Mobilisation le 7 octobre 2010 lors de l'assassinat de la journaliste Anna Politkovskaïa. (photo AFP)

La Cour européenne des droits de l’Homme a doublement condamné mardi la Russie qui n’a fait « aucun effort » pour identifier les commanditaires du meurtre de la journaliste Anna Politkovskaïa, et pour de « multiples violations » à l’encontre des Pussy Riot.

Hasard du calendrier, la famille de la journaliste assassinée en 2006 et trois membres du groupe punk féministe condamnées en 2012 ont décroché le même jour une victoire judiciaire hautement symbolique devant la CEDH, en obtenant la condamnation de Moscou.

Dans un premier arrêt, la CEDH saisie par la famille d’Anna Politkovskaïa, a condamné la Russie pour n’avoir pas « mis en oeuvre les mesures d’enquête appropriées pour identifier le ou les commanditaires du meurtre » de la journaliste russe.

Dans un communiqué, la juridiction européenne souligne que « l’État (russe) a manqué aux obligations relatives à l’effectivité et à la durée de l’enquête qui lui incombaient en vertu de la Convention » européenne des droits de l’homme de 1950. Par cinq voix contre deux, celles des juges russe et slovaque, la Cour a condamné Moscou pour violation du « droit à la vie ».

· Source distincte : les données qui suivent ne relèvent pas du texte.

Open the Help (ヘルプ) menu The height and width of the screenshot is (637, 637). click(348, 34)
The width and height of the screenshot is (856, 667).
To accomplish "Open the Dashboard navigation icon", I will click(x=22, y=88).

« L’enquête a abouti à des résultats tangibles puisque cinq hommes ont été reconnus directement coupables du meurtre » mais « dans un homicide de ce type, on ne peut toutefois pas considérer que l’enquête a été appropriée si aucun effort n’a été fait pour identifier le commanditaire du meurtre », souligne la Cour.

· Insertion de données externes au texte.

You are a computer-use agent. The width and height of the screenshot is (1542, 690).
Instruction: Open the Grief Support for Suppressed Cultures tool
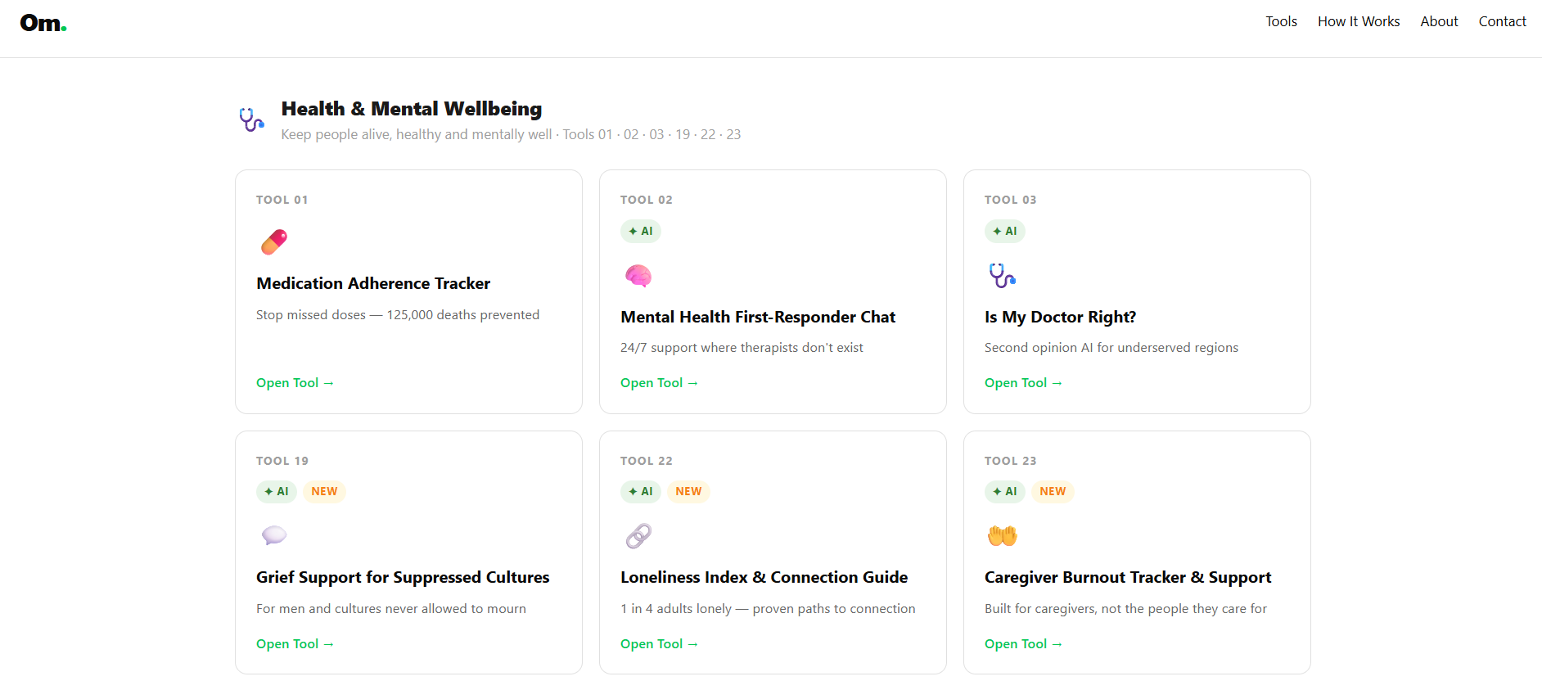click(x=295, y=643)
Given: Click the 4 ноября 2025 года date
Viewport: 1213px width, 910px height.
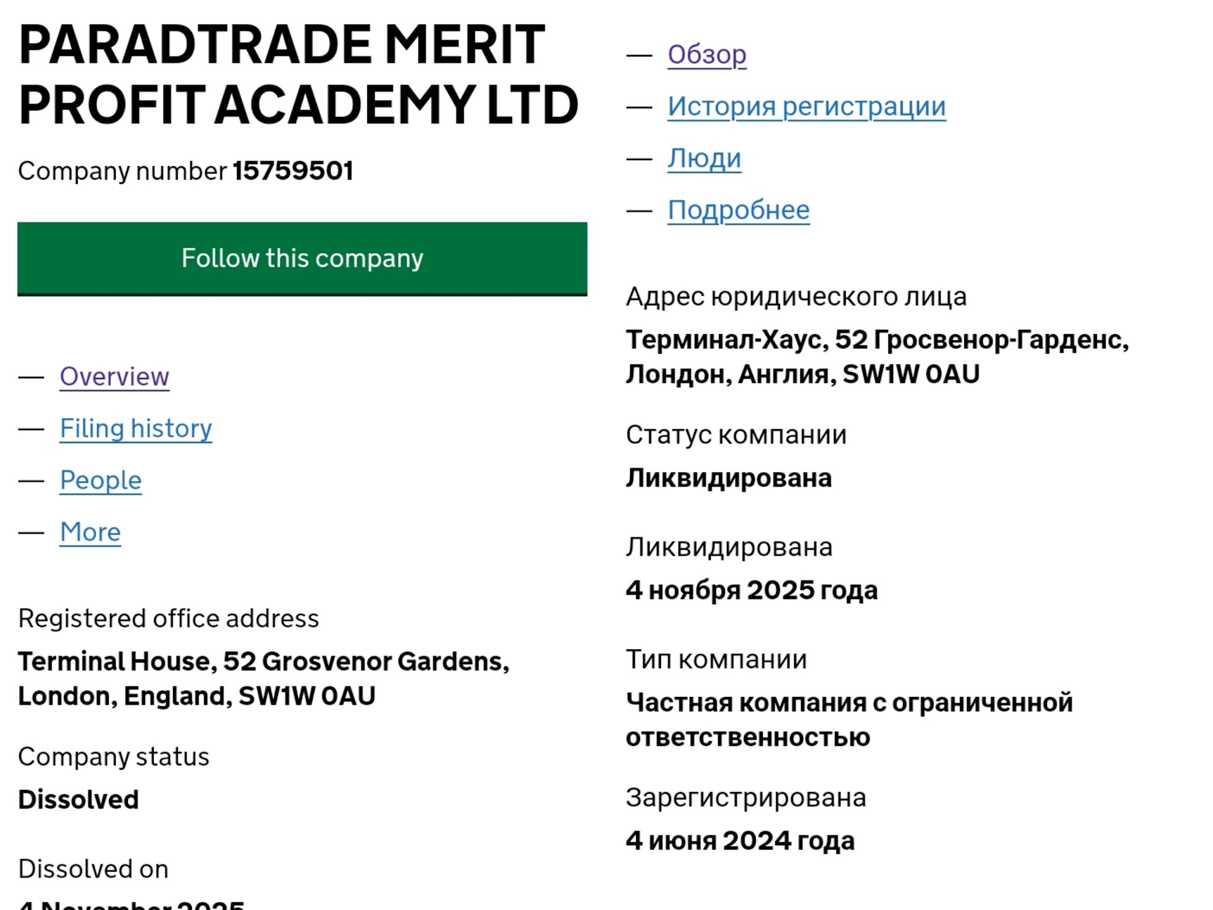Looking at the screenshot, I should pos(752,591).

Les commanditaires n’ont pas encore été identifiés 

Journaliste d’investigation connue, Anna Politkovskaïa avait notamment enquêté sur des allégations de violations des droits de l’homme en Tchétchénie. Elle avait aussi plusieurs fois critiqué la politique du président Vladimir Poutine.

Plus de dix ans après cet assassinat qui avait ému le monde entier, les commanditaires n’ont toujours pas été identifiés par la justice russe. « Les autorités ont élaboré une théorie quant à l’instigateur de l’homicide, orientant leur enquête sur un homme d’affaires russe (…) désormais décédé, mais elles n’ont pas précisé les moyens mis en oeuvre pour suivre cette piste », poursuit la CEDH.

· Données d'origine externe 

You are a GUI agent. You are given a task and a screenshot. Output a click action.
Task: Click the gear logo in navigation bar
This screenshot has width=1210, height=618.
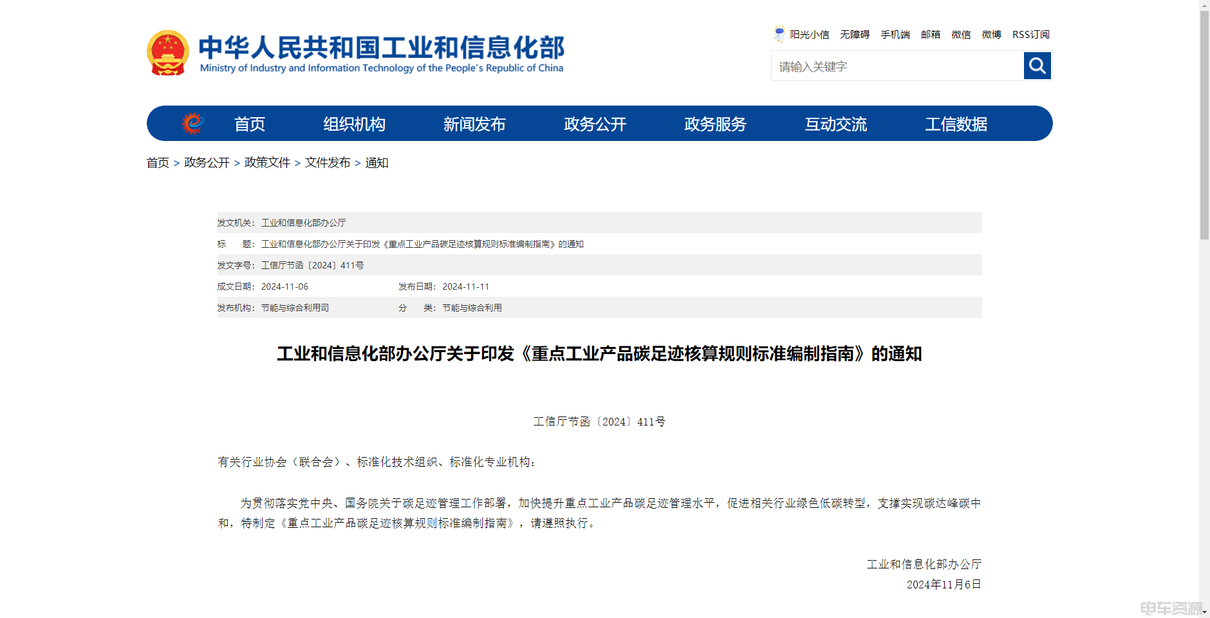tap(192, 123)
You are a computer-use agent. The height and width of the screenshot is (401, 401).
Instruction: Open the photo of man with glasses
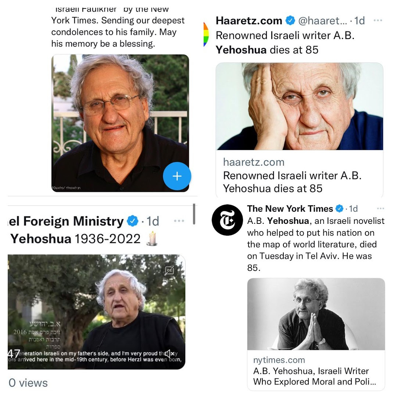pyautogui.click(x=120, y=123)

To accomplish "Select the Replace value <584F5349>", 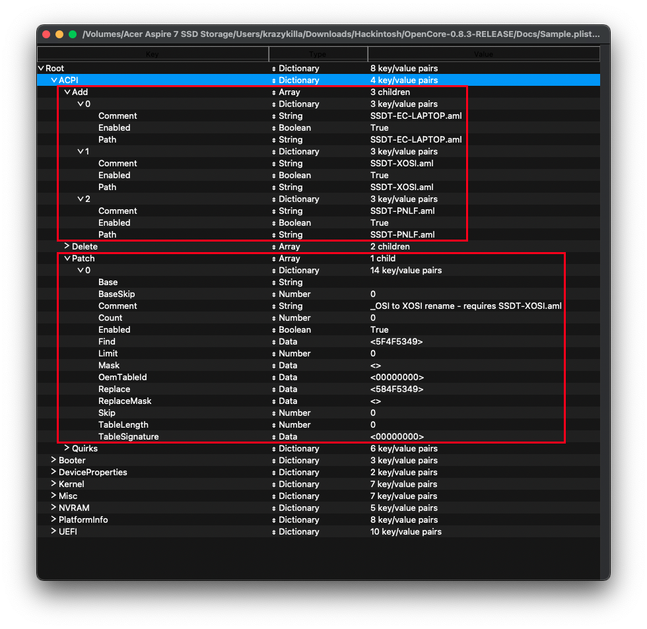I will pyautogui.click(x=396, y=389).
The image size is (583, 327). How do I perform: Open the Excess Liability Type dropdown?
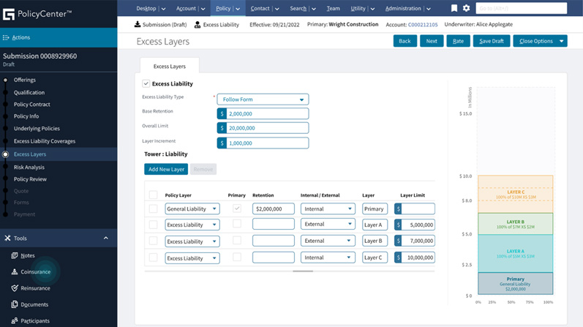[263, 99]
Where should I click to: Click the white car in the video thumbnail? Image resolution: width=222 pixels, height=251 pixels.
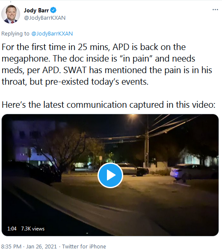coord(194,172)
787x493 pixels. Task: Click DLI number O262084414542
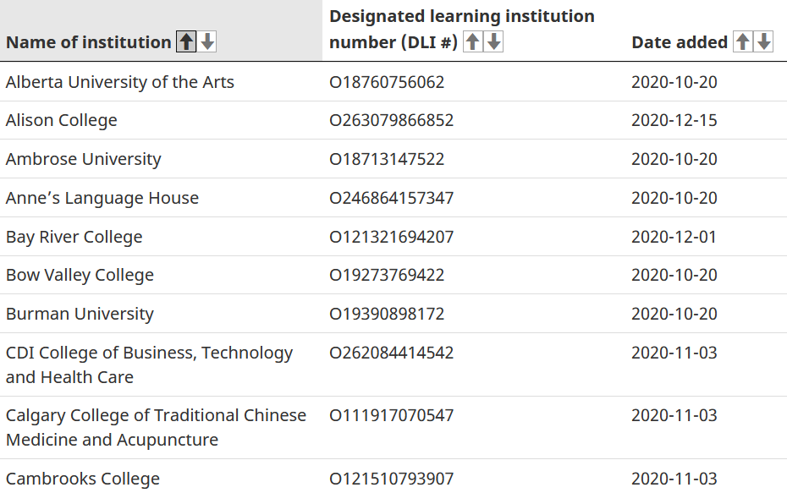coord(391,353)
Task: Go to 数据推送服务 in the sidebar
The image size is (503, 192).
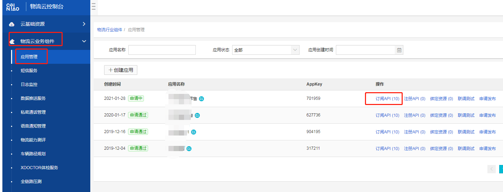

En juin 2017, Lom-Ali Gaïtoukaïev, reconnu coupable d’avoir organisé en octobre 2006 l’assassinat de la journaliste, était décédé en prison, où il purgeait une peine de détention à perpétuité. D’origine tchétchène, il était l’oncle de Roustam Makhmoudov, qui a été reconnu coupable d’avoir abattu la journaliste, âgée de 48 ans, à l’entrée de son immeuble.

Il avait été également condamné à la perpétuité et purge sa peine. Le tribunal avait aussi condamné à 20 ans d’emprisonnement un policier moscovite, Sergueï Khadjikourbanov, pour avoir participé à la préparation du meurtre.

Violation de la liberté d’expression

Traitements dégradants, violation de la liberté d’expression: dans un deuxième arrêt, « Maria Alekhina et autres contre Russie », la Cour a aussi épinglé Moscou pour de « multiples violations » commises à l’encontre de trois membres du groupe punk Pussy Riot en 2012.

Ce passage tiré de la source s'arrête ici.